Last month, I said I thought it would be premature for the Department of Energy (DOE) to rush into authorizing massive exports of natural gas, notwithstanding the amazing recent boom in American shale gas production. My worry was that precipitous large-scale exports could tighten U.S. supplies and raise prices, with negative ramifications for domestic industrial concerns that depend on cheap gas.
My thought: Wouldn’t it be preferable to re-shore good-paying manufacturing jobs rather than serve as a resource colony for the rest of the world? Seems we should be prudent here!
Now, Rep. Ed Markey has weighed in with a letter to Energy Secretary Steven Chu, and, to his credit, the ranking member of the House Natural Resources Committee has expanded on these concerns, added some new ones, and done it with an admirable eye to the long-term economic and industrial interests of the country.
Markey’s primary thrust is to question natural gas exports from two primary angles: their potential influence on the cost of energy for households and industries, and their potential influence on the use of natural gas as a “bridge fuel” for reducing carbon emissions.
To the first point, Markey is concerned that permitting the export of natural gas could raise the price American families and businesses pay for it given that the global market price for natural gas is considerably higher than the domestic one. That could hurt household budgets and place a further drag on American manufacturing just as the nation’s producers and exporters have begun to compete more aggressively. As to the carbon factor, Markey worries that higher prices driven by foreign demand would reduce natural gas’ cost-competitiveness vis-à-vis coal and slow the U.S.’ transition to cleaner-burning fuels. That would reduce natural gas’ potential as a so-called “bridge fuel” in the transition away from coal and oil and toward renewable energy sources.

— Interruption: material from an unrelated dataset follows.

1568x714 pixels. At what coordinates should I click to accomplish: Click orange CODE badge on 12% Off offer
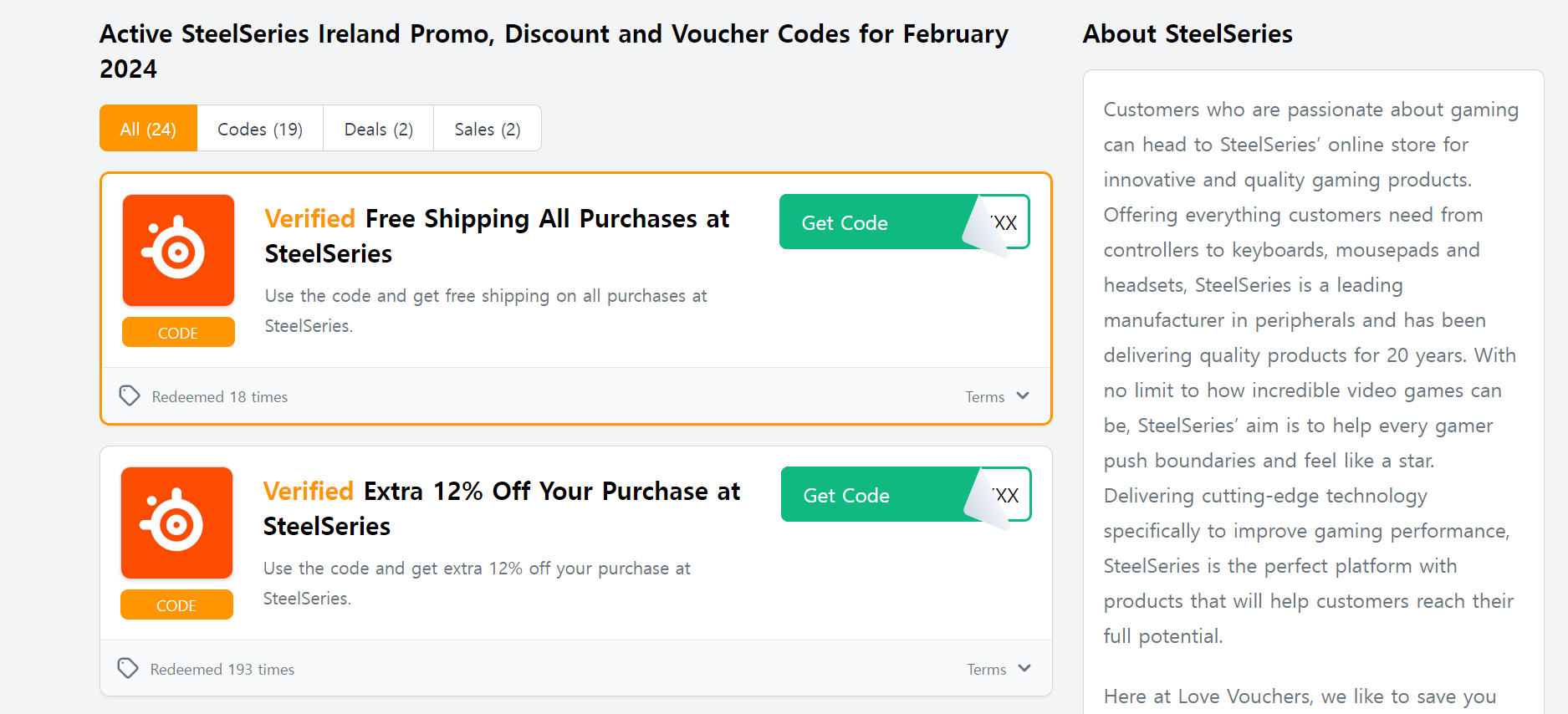point(176,605)
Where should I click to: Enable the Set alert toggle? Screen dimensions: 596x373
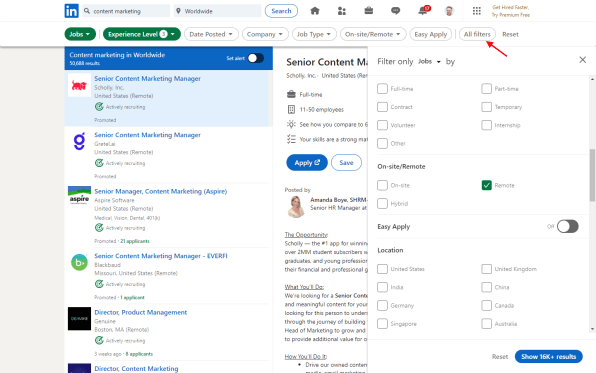tap(256, 58)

Yet there is one more aspect of Rep. Markey’s letter that bears consideration. Simply through its format, which presents fully 11 basic questions about natural gas exportation, Markey has usefully underscored how many open questions remain about the natural gas boom, gas supplies, its use, its regulation, and prices. Markey sticks to questions directly focused on liquid natural gas exports—“What would be the consequences of exporting this volume of natural gas?” “How important is the price of natural gas for the competitiveness of manufacturers?” “Would DOE deny export applications if we experience a spike in domestic prices?” But even with those queries (which leave aside myriad unresolved regulatory, environmental, and well-yield questions) underscore how incredibly early it is in the latest gas boom.
In my book, it’s simply way too soon to commit to the massive export of natural gas given that we’re only beginning to understand the volume of recoverable supplies, the feasibility of extraction, and the impact of newly-tapped shale gas on downstream industry input costs and consumer budgets. Furthermore, medium- and long-term regulatory uncertainties still loom over the entire industry. My bottom line for now: Let’s not give away the store until we know how much gas is safely accessible with existing technologies.